Stored records

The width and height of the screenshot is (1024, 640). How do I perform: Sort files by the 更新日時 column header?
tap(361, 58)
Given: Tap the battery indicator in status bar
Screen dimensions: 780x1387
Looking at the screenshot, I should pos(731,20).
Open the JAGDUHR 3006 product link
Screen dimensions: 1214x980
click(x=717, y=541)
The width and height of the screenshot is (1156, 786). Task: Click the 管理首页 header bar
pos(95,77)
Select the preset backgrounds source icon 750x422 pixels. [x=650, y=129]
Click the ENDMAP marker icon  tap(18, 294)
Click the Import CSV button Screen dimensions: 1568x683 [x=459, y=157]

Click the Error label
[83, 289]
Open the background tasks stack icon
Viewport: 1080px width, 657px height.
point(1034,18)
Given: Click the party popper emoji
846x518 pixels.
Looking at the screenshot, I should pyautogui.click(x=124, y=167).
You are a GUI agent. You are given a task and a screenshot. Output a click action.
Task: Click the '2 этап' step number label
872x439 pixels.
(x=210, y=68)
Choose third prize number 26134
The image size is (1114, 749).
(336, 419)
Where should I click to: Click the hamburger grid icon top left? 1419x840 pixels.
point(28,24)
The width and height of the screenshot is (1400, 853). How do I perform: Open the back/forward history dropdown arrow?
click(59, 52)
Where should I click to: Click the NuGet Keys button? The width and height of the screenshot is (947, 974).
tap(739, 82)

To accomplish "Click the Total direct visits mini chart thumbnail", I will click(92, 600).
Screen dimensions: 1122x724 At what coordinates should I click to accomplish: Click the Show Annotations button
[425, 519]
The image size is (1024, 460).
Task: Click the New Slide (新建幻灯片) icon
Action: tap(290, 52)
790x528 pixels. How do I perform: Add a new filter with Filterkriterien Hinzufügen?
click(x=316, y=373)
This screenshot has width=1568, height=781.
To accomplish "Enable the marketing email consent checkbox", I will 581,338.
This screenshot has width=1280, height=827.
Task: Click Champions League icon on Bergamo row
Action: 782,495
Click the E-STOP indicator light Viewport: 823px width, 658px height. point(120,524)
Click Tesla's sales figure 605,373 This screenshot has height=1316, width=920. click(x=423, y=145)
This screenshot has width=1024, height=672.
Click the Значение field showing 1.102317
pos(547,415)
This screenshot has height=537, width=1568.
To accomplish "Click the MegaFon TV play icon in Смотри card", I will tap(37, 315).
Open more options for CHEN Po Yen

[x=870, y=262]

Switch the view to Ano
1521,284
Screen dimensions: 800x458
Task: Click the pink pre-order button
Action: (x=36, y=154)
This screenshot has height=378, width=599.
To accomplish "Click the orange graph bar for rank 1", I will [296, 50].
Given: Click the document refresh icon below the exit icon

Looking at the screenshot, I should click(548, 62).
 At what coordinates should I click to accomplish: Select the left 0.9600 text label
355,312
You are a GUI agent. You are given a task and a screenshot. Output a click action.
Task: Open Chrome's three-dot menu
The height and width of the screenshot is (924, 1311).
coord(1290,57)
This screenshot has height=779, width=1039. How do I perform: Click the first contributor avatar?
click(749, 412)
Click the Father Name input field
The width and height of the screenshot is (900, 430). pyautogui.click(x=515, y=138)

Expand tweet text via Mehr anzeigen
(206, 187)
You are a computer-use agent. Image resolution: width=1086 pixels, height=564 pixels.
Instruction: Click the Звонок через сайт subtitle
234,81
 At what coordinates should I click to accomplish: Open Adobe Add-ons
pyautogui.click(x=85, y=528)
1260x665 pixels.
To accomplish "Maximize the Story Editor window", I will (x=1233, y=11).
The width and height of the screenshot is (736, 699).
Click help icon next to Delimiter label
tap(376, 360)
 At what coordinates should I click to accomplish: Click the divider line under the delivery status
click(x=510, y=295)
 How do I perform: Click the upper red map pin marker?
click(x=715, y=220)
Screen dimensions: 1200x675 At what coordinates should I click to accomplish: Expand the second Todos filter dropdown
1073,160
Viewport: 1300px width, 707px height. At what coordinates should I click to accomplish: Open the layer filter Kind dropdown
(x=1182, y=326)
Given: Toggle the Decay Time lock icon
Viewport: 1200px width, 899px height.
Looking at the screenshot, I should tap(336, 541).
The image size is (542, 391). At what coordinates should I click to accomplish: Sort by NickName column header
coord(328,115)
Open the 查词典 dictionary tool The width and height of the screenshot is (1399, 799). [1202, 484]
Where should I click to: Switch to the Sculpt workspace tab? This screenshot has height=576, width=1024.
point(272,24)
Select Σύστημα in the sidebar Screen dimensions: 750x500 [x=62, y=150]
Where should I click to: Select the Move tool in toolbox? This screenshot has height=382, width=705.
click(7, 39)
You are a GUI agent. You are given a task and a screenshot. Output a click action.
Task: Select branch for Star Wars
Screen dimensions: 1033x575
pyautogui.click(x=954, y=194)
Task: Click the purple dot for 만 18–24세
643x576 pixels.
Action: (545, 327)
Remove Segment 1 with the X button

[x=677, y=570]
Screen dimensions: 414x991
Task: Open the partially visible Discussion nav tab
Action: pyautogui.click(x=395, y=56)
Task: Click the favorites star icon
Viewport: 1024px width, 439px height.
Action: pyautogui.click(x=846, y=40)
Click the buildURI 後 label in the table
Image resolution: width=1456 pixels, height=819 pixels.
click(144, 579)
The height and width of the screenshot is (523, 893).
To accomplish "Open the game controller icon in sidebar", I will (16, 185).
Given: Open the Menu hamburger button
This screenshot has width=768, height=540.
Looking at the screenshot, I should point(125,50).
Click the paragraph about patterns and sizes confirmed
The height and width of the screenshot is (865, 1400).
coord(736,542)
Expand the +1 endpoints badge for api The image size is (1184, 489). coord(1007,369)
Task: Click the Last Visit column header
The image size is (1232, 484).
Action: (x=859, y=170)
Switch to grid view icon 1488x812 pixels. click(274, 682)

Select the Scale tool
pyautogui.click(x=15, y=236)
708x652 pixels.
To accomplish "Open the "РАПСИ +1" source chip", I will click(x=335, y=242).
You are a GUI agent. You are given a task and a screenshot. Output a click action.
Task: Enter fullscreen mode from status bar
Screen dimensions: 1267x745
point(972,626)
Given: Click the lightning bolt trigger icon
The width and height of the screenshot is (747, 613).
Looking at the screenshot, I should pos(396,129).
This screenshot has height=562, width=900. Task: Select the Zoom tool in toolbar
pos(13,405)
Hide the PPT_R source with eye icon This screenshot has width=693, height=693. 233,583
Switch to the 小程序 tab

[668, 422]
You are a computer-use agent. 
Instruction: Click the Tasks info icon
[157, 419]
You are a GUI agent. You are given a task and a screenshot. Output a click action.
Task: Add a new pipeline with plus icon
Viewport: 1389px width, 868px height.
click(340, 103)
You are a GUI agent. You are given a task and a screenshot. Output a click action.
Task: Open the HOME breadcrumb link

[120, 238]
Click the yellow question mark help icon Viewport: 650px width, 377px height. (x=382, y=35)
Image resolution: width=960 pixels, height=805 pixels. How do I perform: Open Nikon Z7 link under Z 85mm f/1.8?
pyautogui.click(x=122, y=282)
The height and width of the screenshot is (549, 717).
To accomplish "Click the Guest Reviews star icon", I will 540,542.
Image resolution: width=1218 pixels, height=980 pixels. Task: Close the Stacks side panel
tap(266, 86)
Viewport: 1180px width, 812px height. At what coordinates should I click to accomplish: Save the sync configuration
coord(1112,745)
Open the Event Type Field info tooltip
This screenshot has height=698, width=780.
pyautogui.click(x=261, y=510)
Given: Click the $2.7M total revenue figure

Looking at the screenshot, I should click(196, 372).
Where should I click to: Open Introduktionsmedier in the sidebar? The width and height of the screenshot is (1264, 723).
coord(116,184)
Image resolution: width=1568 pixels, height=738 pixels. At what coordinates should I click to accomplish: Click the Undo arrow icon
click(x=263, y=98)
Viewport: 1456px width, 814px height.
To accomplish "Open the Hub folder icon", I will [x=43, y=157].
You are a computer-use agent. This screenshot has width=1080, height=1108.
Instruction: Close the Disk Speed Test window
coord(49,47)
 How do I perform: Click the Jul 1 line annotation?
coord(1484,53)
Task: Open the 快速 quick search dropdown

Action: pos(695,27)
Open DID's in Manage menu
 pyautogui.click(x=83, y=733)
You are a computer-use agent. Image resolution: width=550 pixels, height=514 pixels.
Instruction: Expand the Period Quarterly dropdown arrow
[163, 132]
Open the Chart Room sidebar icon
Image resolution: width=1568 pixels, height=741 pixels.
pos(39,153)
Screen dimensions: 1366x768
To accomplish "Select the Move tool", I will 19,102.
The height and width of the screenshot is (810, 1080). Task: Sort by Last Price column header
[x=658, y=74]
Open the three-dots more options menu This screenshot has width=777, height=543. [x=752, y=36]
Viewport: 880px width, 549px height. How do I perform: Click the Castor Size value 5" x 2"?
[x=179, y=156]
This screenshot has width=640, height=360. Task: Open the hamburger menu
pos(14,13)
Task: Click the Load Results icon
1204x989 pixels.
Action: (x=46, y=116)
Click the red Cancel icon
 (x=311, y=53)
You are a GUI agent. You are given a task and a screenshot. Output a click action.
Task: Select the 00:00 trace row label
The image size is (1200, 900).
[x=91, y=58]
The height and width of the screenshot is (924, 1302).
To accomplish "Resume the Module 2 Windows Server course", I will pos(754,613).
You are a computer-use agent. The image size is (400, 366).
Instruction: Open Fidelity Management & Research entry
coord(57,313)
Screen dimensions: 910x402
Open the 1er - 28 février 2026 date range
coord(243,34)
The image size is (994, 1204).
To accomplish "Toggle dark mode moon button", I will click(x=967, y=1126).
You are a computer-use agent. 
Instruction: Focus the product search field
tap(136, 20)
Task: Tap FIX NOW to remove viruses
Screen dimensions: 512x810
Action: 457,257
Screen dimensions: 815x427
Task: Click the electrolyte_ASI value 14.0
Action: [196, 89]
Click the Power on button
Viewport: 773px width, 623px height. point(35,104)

WORK TO COMPLETE
Nothing but lines that contain "three" should appear in the answer. Copy each from the records.

WRITTEN ANSWER
Task: Open Chrome's three-dot menu
Open the three-dots more options menu This screenshot has width=777, height=543. [x=752, y=36]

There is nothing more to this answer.